La suspensión de un servicio en las rutas transatlánticas y la salida de una de las navieras que operaba en estas líneas, junto al fuerte crecimiento de la demanda, se presenta como la antesala de una guerra comercial entre Estados Unidos y la Unión Europea, según el último informe de la consultora Drewry.

Esta conexión, que generalmente es muy tranquila y carece de las dramáticas subidas y bajadas de rutas Este-Oeste, ha registrado datos relativamente positivos en términos de demanda en los últimos meses. Tras un leve incremento del 1,5% en 2017, los envíos del norte de Europa a Norteamérica han repuntado un 5,7% en el primer trimestre de 2018.

Los últimos datos de las importaciones estadounidenses muestran que este momento álgido se ha evaporado en abril y mayo, con un crecimiento del 5,3% en los primeros cinco meses de año, por debajo del 6,9% del primer trimestre. No obstante, se trata de líneas con una gran fortaleza teniendo en cuenta que el valor tanto del euro como de la libra se han reducido.

La decisión de Estados Unidos, Canadá y México de imponer tarifas a la Unión Europea en el tráfico de acero y aluminio, se enfrenta ahora a la respuesta de los países comunitarios en exportaciones simbólicas, como motos, vaqueros y whisky.

Aún existe la posibilidad de que prevalezca el sentido común y la guerra entre ambas zonas sea más corta, pero aunque las mercancías afectadas no son las más importantes que se mueven en este mercado, los impuestos adicionales no contribuirán a estimular el comercio entre estas dos regiones.

trafico-entre-europa-y-norteamerica

Quizá conscientes de la inminente caída en la demanda de este tipo de servicios, las navieras que operan en las rutas transatlánticas han decidido recortar su capacidad. Dos meses después del lanzamiento del servicio TAT4/TAX de Ocean Alliance, se ha optado por cancelarlo.

La línea iba a ser cubierta con cinco buques de entre 4.200 y 5.000 TEUs, pero finalmente el servicio se realizará solamente de forma esporádica con unidades más pequeñas. Por otro lado, HMM abandonará totalmente el servicio entre ambas zonas a finales de junio, pues las condiciones del mercado han llevado a la naviera a concentrar sus esfuerzos en otras rutas.

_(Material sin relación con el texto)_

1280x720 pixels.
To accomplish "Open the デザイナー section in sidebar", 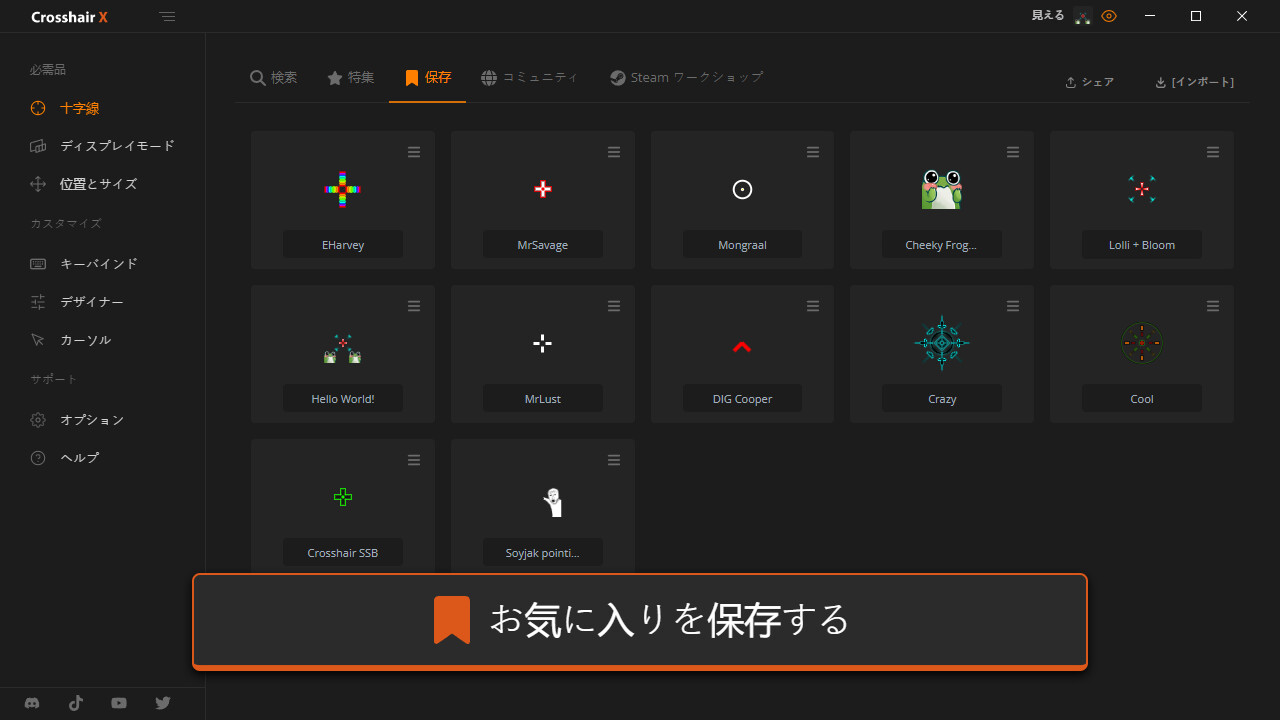I will pyautogui.click(x=91, y=302).
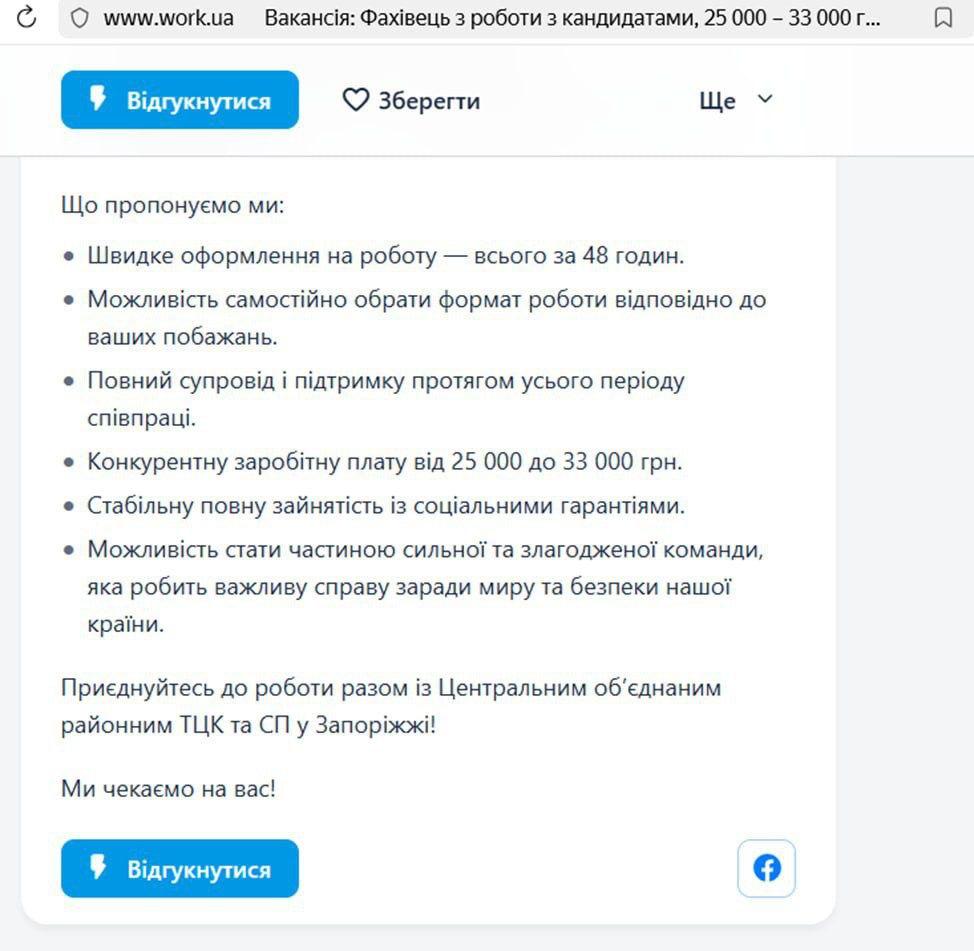Bookmark this page using address bar icon
Image resolution: width=974 pixels, height=951 pixels.
(x=942, y=18)
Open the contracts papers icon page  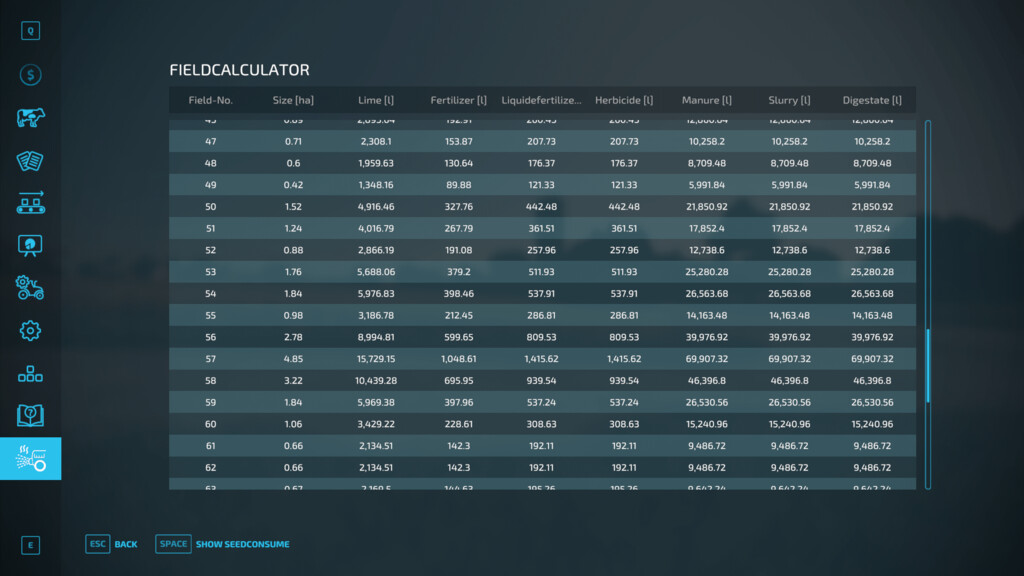[30, 161]
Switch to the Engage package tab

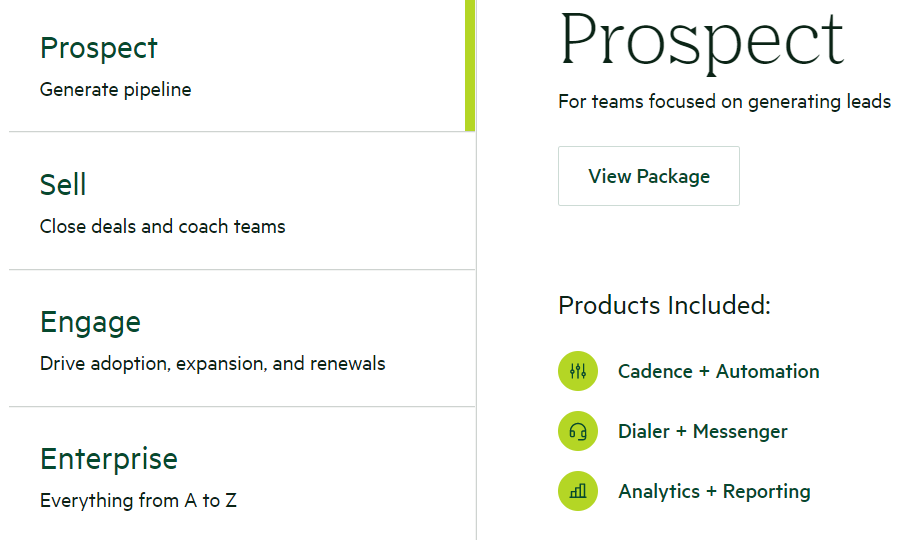pyautogui.click(x=242, y=338)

La capacidad efectiva ha repuntado un 12% en mayo, pero el impacto que tendrá en la capacidad la eliminación de la línea TAT4/TAX será mínimo considerando que aún no estaba consolidada.

Capacidad en las líneas transatlánticas

De hecho, la capacidad transatlántica ha estado aumentado debido a la renovación de las flotas que operan en los servicios existentes. En mayo de 2018, había 33 buques de al menos 8.000 TEUs operando en estas líneas, frente a solamente seis en el mismo mes del año anterior.

Sin embargo, gran parte de los más grandes no están directamente dedicados al comercio transatlántico, como el Indus Express de MSC, que tras dejar la costa este de Estados Unidos hace una única parada en el puerto luso de Sines antes de dirigirse hacia Oriente Medio y el sur de Asia.

En general, las navieras que operan en estas rutas tratan de ofrecer tiempos de tránsito cada vez más competitivos con buques más pequeños, de unos 5.250 TEUs. La razón real para haber suspendido un servicio probablemente tenga más que ver con temas financieros que con una guerra comercial, dado que la rentabilidad para los operadores en este mercado suele ser mínima.

Un gran aumento en los costes operativos, como acaba de ocurrir con los precios del petróleo y las tasas de flete, puede afectar muy negativamente al mercado.